[Dataset entries]
------------------------------------------------
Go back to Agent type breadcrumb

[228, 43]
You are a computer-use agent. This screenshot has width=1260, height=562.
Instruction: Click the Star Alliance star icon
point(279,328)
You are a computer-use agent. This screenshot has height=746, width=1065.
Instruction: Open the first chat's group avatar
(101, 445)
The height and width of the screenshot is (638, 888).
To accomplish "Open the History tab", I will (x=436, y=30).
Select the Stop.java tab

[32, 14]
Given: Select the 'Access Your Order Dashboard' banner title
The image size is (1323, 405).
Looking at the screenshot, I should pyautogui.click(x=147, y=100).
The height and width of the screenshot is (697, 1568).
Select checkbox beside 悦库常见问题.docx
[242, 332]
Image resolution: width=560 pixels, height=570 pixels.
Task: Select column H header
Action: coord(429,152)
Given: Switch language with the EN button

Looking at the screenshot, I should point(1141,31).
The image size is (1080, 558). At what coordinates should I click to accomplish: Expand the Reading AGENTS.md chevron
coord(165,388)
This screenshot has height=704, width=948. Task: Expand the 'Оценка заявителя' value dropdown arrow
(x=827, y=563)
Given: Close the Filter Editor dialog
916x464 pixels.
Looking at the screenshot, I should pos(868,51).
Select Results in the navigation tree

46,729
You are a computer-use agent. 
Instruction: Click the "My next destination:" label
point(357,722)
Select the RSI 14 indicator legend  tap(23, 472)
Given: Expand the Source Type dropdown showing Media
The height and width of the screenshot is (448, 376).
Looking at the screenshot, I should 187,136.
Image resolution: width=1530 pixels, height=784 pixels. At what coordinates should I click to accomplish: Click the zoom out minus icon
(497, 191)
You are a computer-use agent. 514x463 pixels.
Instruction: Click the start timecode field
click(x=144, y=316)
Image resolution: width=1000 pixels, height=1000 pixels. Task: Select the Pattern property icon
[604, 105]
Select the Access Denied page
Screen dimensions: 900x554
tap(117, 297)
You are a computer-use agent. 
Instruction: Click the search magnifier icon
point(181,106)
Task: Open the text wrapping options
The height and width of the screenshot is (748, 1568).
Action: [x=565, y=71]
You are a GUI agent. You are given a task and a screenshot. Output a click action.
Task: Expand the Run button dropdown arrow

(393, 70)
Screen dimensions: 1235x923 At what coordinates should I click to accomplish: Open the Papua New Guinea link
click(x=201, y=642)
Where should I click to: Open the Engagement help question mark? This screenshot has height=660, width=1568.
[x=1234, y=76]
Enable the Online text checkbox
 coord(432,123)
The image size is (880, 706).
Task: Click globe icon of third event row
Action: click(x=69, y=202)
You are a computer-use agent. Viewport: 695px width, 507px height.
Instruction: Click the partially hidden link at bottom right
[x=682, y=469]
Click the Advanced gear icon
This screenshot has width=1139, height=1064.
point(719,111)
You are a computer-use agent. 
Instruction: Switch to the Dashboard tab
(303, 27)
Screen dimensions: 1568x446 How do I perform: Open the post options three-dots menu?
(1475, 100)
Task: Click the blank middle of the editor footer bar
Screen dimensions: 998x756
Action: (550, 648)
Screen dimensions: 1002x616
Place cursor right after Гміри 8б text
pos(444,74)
------------------------------------------------
• _Problem statement_: A word-for-word restatement of the data above is required.

• _Problem solution_:
Go back to Agent type breadcrumb

[228, 43]
You are a computer-use agent. This screenshot has width=1260, height=562.
Instruction: Click the Star Alliance star icon
point(279,328)
You are a computer-use agent. This screenshot has height=746, width=1065.
Instruction: Open the first chat's group avatar
(101, 445)
The height and width of the screenshot is (638, 888).
To accomplish "Open the History tab", I will (x=436, y=30).
Select the Stop.java tab

[32, 14]
Given: Select the 'Access Your Order Dashboard' banner title
The image size is (1323, 405).
Looking at the screenshot, I should pyautogui.click(x=147, y=100).
The height and width of the screenshot is (697, 1568).
Select checkbox beside 悦库常见问题.docx
[242, 332]
Image resolution: width=560 pixels, height=570 pixels.
Task: Select column H header
Action: coord(429,152)
Given: Switch language with the EN button

Looking at the screenshot, I should point(1141,31).
The image size is (1080, 558). At what coordinates should I click to accomplish: Expand the Reading AGENTS.md chevron
coord(165,388)
This screenshot has height=704, width=948. Task: Expand the 'Оценка заявителя' value dropdown arrow
(x=827, y=563)
Given: Close the Filter Editor dialog
916x464 pixels.
Looking at the screenshot, I should pos(868,51).
Select Results in the navigation tree

46,729
You are a computer-use agent. 
Instruction: Click the "My next destination:" label
point(357,722)
Select the RSI 14 indicator legend  tap(23, 472)
Given: Expand the Source Type dropdown showing Media
The height and width of the screenshot is (448, 376).
Looking at the screenshot, I should 187,136.
Image resolution: width=1530 pixels, height=784 pixels. At what coordinates should I click to accomplish: Click the zoom out minus icon
(497, 191)
You are a computer-use agent. 514x463 pixels.
Instruction: Click the start timecode field
click(x=144, y=316)
Image resolution: width=1000 pixels, height=1000 pixels. Task: Select the Pattern property icon
[604, 105]
Select the Access Denied page
Screen dimensions: 900x554
tap(117, 297)
You are a computer-use agent. 
Instruction: Click the search magnifier icon
point(181,106)
Task: Open the text wrapping options
The height and width of the screenshot is (748, 1568).
Action: [x=565, y=71]
You are a GUI agent. You are given a task and a screenshot. Output a click action.
Task: Expand the Run button dropdown arrow

(393, 70)
Screen dimensions: 1235x923 At what coordinates should I click to accomplish: Open the Papua New Guinea link
click(x=201, y=642)
Where should I click to: Open the Engagement help question mark? This screenshot has height=660, width=1568.
[x=1234, y=76]
Enable the Online text checkbox
 coord(432,123)
The image size is (880, 706).
Task: Click globe icon of third event row
Action: click(x=69, y=202)
You are a computer-use agent. Viewport: 695px width, 507px height.
Instruction: Click the partially hidden link at bottom right
[x=682, y=469]
Click the Advanced gear icon
This screenshot has width=1139, height=1064.
point(719,111)
You are a computer-use agent. 
Instruction: Switch to the Dashboard tab
(303, 27)
Screen dimensions: 1568x446 How do I perform: Open the post options three-dots menu?
(1475, 100)
Task: Click the blank middle of the editor footer bar
Screen dimensions: 998x756
Action: (550, 648)
Screen dimensions: 1002x616
Place cursor right after Гміри 8б text
pos(444,74)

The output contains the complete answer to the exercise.